A couple of points I think may help put this is perspective. Firstly banks can create their own commercial money when they make loans, but they can never create CBRA’s. I like to see that as froth on top of the CBRA system, CBRA’s being the highest tier or safest/strongest money we have. The amount of commercial bank money in existence(total money in bank deposits) can and does vary considerably over time. Commercial bank money is however confusingly allowed to take on denomination in pounds Sterling under the power of its bank licence, that is, it is allowed to take on the same status of CBRA’s despite being obviously inferior money.
The amount of commercial money in bank accounts went up 4 fold from 1990 to 2008, increasing from around £500 bn to over £2200bn due to of the increase in bank lending over that period(for property/stocks loans mainly). At the same time the amount of CBRAs remained pretty much the same, hovering around £60bn over tne same period (as a comparison. )
The banks can add plenty of froth on top on top of the CBRAs , which at the end of the day are what the banks use use to pay one another. No bank can pay another bank with this commercial money and individuals and businesses cannot use CBRA’s whatsoever, to make payments their bank has to do this for them using the CBRA system.
The BoE in effect acts a banker to the banks using CBRAs and although the two systems work in tandem, they are two closed loops. The bank netting out process removes the vast majority of interbank payments before its is finally settled in CBRA’s at the end of each settlement period, which is several times a day I now believe. Though I do see money being transferred immediately to other banks accounts via my banking app, I have no idea how they do that so quickly nowadays.

◆ Information given
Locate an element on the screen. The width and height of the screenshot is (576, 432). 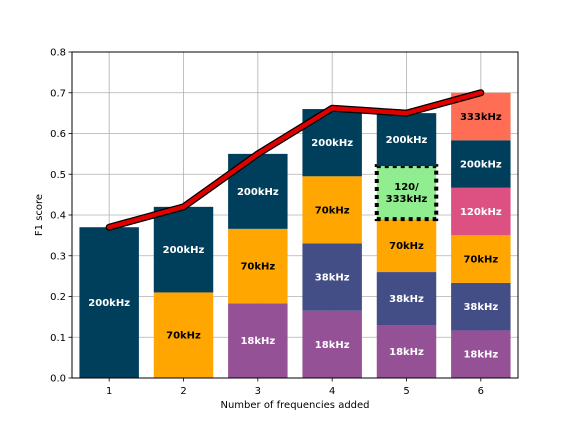
bar-segment-label: 120/ is located at coordinates (406, 188).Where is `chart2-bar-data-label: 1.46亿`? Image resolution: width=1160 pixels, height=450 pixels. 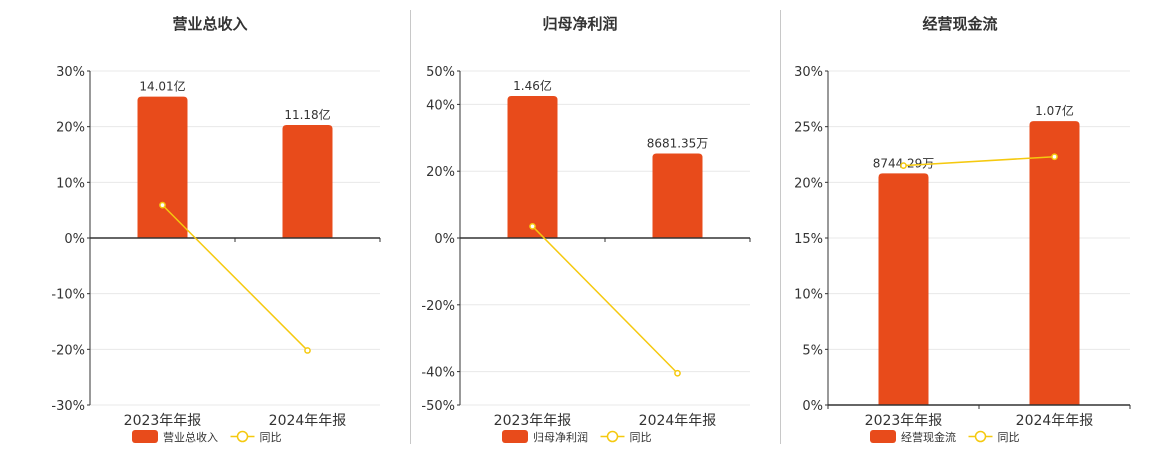
chart2-bar-data-label: 1.46亿 is located at coordinates (532, 86).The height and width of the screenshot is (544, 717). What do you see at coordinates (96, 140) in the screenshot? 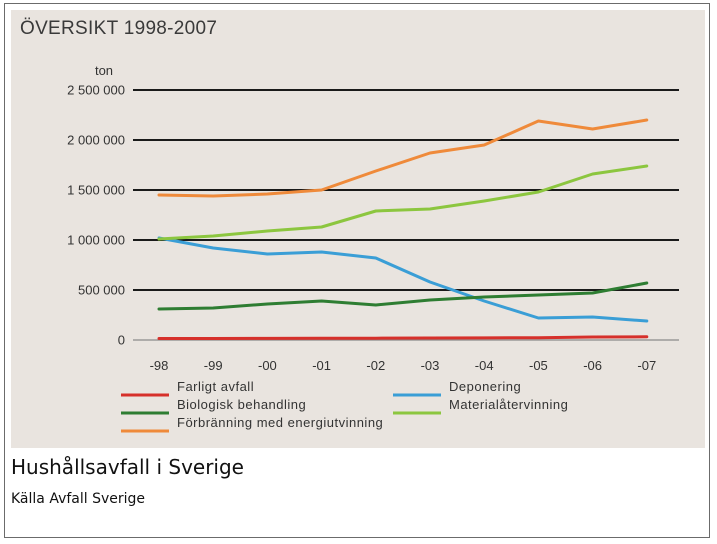
I see `y-tick-label: 2 000 000` at bounding box center [96, 140].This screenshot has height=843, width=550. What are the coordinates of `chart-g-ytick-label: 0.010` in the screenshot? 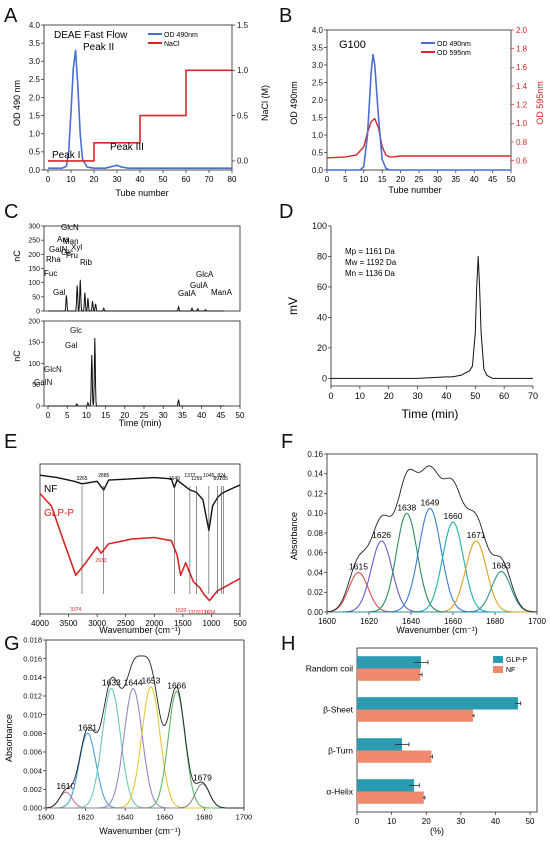 It's located at (32, 714).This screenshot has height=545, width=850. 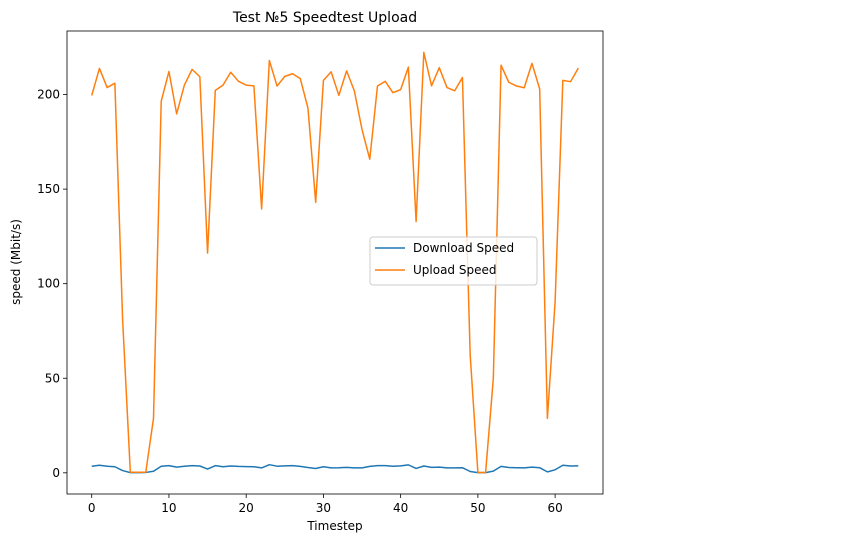 What do you see at coordinates (554, 508) in the screenshot?
I see `x-tick-label: 60` at bounding box center [554, 508].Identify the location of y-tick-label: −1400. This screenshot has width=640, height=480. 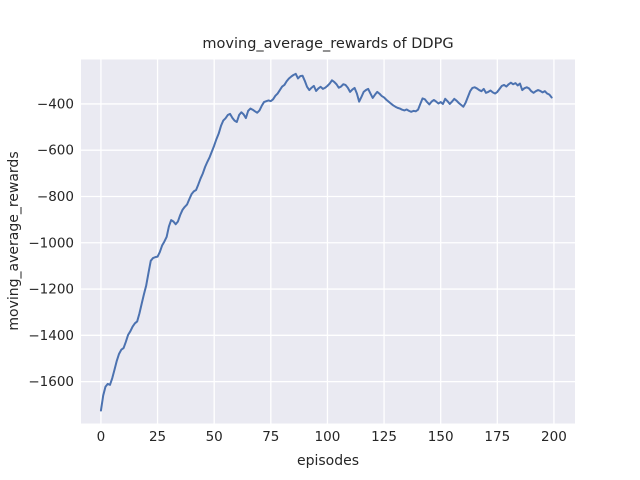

◆ Study questions
1. According to the text on bank money, why did the amount of commercial money in bank accounts rise so sharply between 1990 and 2008? Answer in one to three sentences.
2. Reproduce word for word the part of the text on bank money starting at "The amount of commercial money" and ending at "a comparison. )".
The items were taken from a different source than the text on bank money.

◆ Answer set
1. It rose because bank lending increased over that period, mainly loans for property and stocks. Since banks create commercial money when they make loans, deposits grew about fourfold, from around £500bn to over £2200bn.

2.
The amount of commercial money in bank accounts went up 4 fold from 1990 to 2008, increasing from around £500 bn to over £2200bn due to of the increase in bank lending over that period(for property/stocks loans mainly). At the same time the amount of CBRAs remained pretty much the same, hovering around £60bn over tne same period (as a comparison. )